Food for Thought-Don’t Look A Free Batmobile In The Mouth


What was the greatest gift you ever received? For me, it’s hard to pin down one specific thing. When I had hair, someone gave me a long, black comb. It was the kind preferred by barbers, the ones which usually rested in a jar of antiseptic. I took this gift for granted. I was unable to fully appreciate the ability to style, move, and adjust the hair on top of my head. Now that I am bald, I see it as one of the greatest treasures ever to be placed in my hands. At one point in my journey I received a free subscription to the jam of the month club. Someone thought to arrange for copious amounts of strawberry jam, grape jelly, raspberry preserves and flavors I didn’t know to be delivered to my house on a monthly basis.  I don’t care how you slice it, that’s love. In the midst of enjoying this love, I developed what the great actor Wilfred Brimley calls, “diabetes”. Sometimes gifts aren’t all they appear to be.

Maybe the greatest gift I received wasn’t any of those things. Maybe it was the batmobile. I remember the Christmas when mama and daddy got me a decent size replica of the Adam West-era Batmobile. I’m telling you this car was identical to the one Batman drove on the hit 1960’s television show, only considerably smaller. Batteries from Radio Shack and the Batcave were not included. With those small exceptions, it had everything else. There were seats for Batman and Robin, a phone to call Commissioner Gordon, and a big jet engine to blast out of my yet to be built Batcave.
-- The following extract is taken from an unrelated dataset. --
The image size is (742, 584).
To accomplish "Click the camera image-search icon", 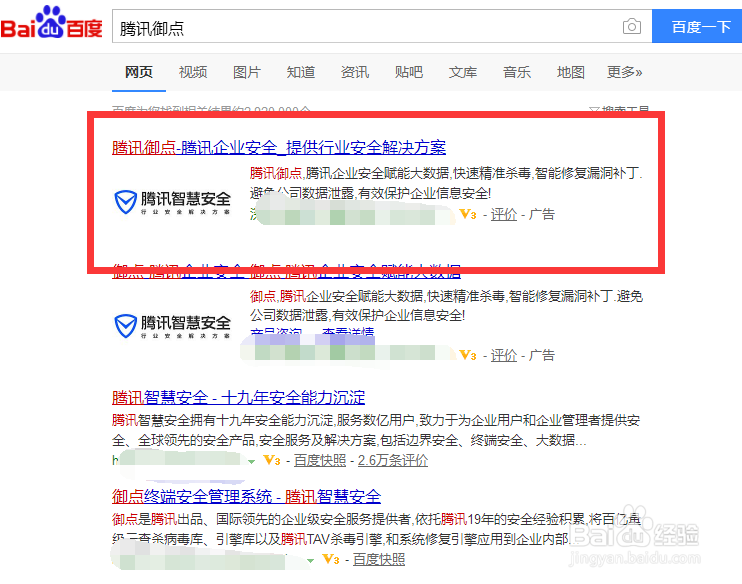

I loved that car. I loved the idea of having that car. I loved that the Batmobile was now mine. I owned part of Batman. Batman belonged to me. On good days, we had gone into partnership together. On other days, I was in charge of the whole operation. We would be, at my discretion, fighting crime in the place where I lived. Before I received the Batmobile, we could only fight crime at certain times of day, usually in the late afternoon at my grandmother’s house when the show came on television. Between homework and snack, I would fight crime with Batman for about half an hour. Now, with the Batmobile, we weren’t bound by the limits of a television show. Batman lived with me in my homemade Wayne Manor. We were friends.

Every facet of Batman’s life, work, and car were mine to look at, recreate, and enjoy. If I wanted to make the car drive up the side of a tree, we drove vertically over bark, limbs, and moss. If the car, which had never flown in a single episode, wanted to fly; we would launch ourselves through the air. What I had watched the car do on television didn’t matter. The untapped crime fighting potential sitting in my hand, that’s what mattered most. I didn’t need to see under the plastic hood or kick the tiny tires to know the car would fly. I could simply tell. These unrealized and unseen powers were the most obvious and self-evident qualities of the Batmobile I received as a gift.

This is why, when I am offered the gift of a horse; I feel no need to look in the horse’s mouth. I can simply tell whether not I want it. Thanks to the Batmobile, I don’t need to look inside the horse’s mouth to know whether or not I need or want the horse, even if it is free. I don’t need to look in the mouth of anything human or animal. I don’t care who they are, that’s just gross.